# Assignment
Print the line containing "Screen dimensions: 1080x521" and all lines after it to the end of the records below, exactly as written. No pictures.

# Task inputs
------------------------------------------------

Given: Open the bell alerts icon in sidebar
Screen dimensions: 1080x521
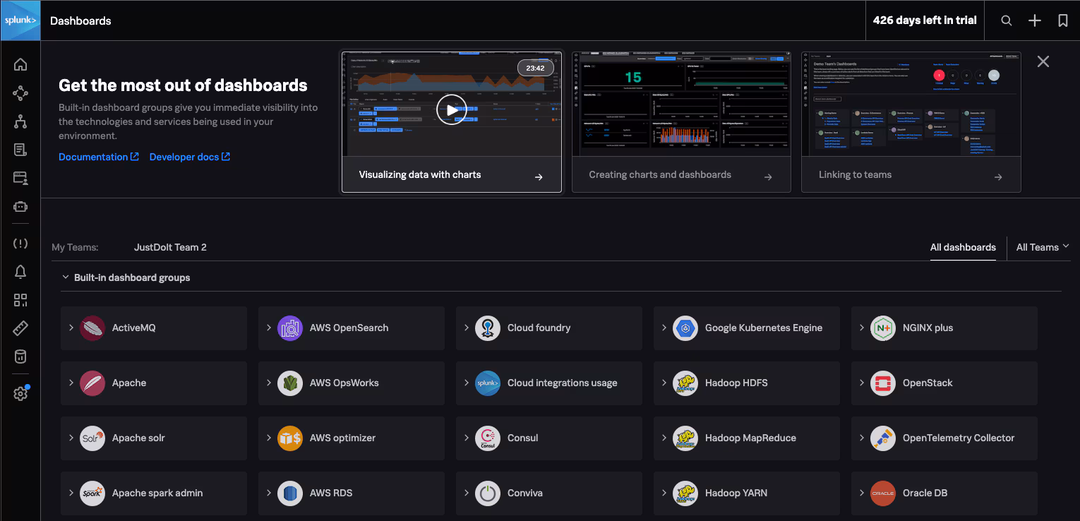Looking at the screenshot, I should click(x=20, y=272).
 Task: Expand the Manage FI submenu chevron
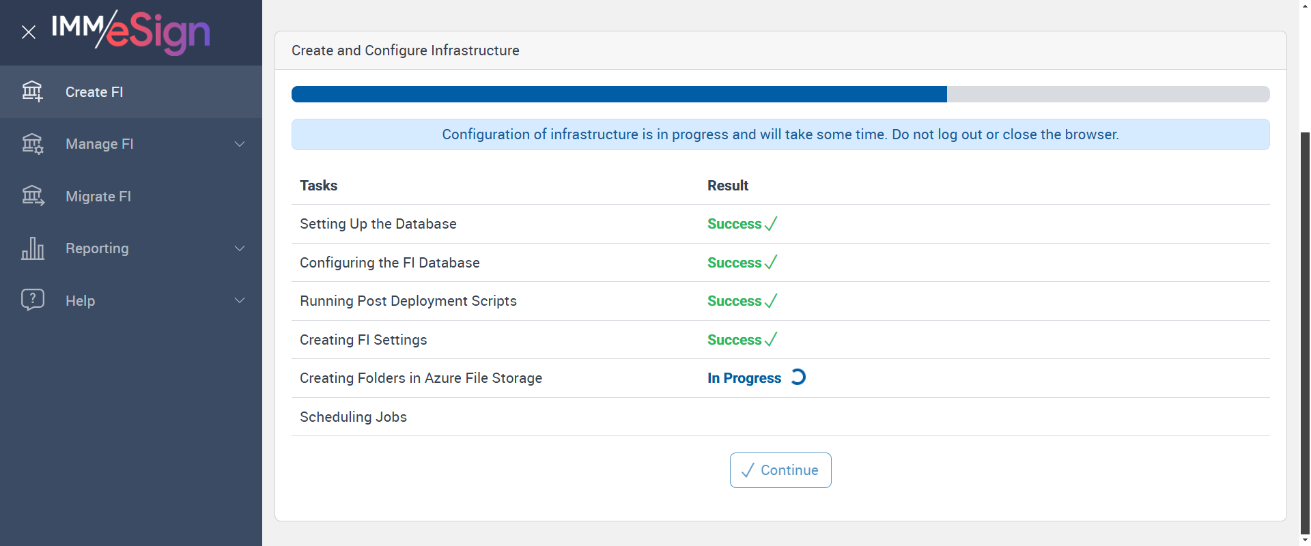point(240,144)
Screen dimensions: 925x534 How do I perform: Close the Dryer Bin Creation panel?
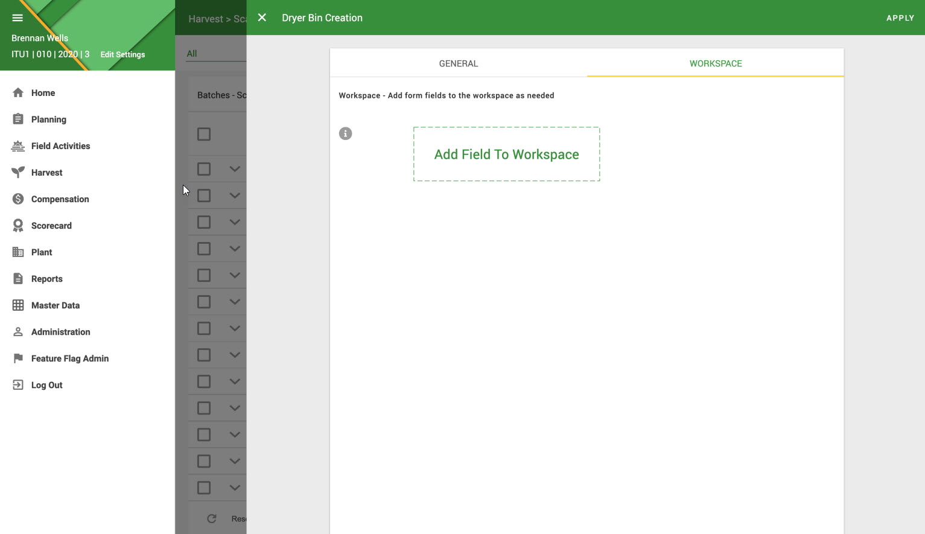tap(262, 17)
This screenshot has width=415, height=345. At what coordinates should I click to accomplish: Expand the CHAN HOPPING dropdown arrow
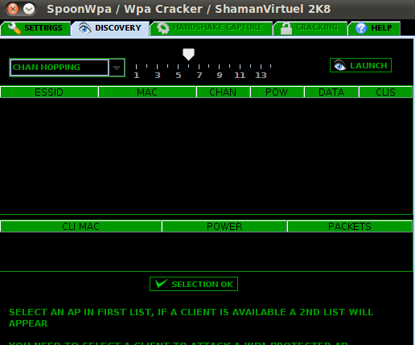click(117, 68)
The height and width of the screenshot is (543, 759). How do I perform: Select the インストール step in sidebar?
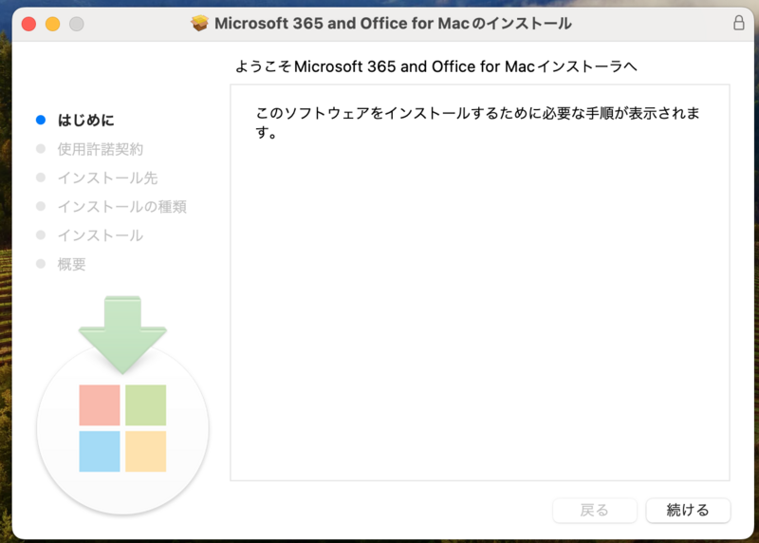click(101, 235)
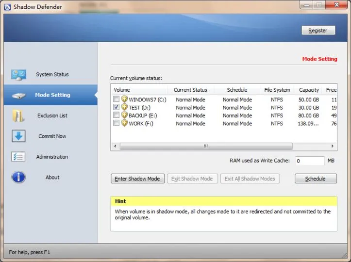
Task: Go to the Administration section label
Action: click(52, 157)
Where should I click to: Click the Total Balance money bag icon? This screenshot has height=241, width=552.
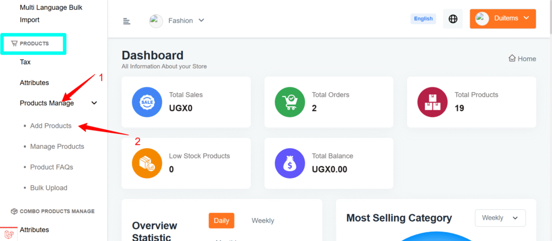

------------------------------------------------

# Worked solution
Screen dimensions: 1080x521
Looking at the screenshot, I should click(x=20, y=272).
 Task: Expand the Manage FI submenu chevron
point(240,144)
Screen dimensions: 925x534 How do I perform: Close the Dryer Bin Creation panel?
tap(262, 17)
This screenshot has width=415, height=345. At what coordinates should I click to accomplish: Expand the CHAN HOPPING dropdown arrow
click(117, 68)
The height and width of the screenshot is (543, 759). How do I perform: Select the インストール step in sidebar?
click(101, 235)
Task: Go to the Administration section label
Action: click(52, 157)
Where should I click to: Click the Total Balance money bag icon? This screenshot has height=241, width=552.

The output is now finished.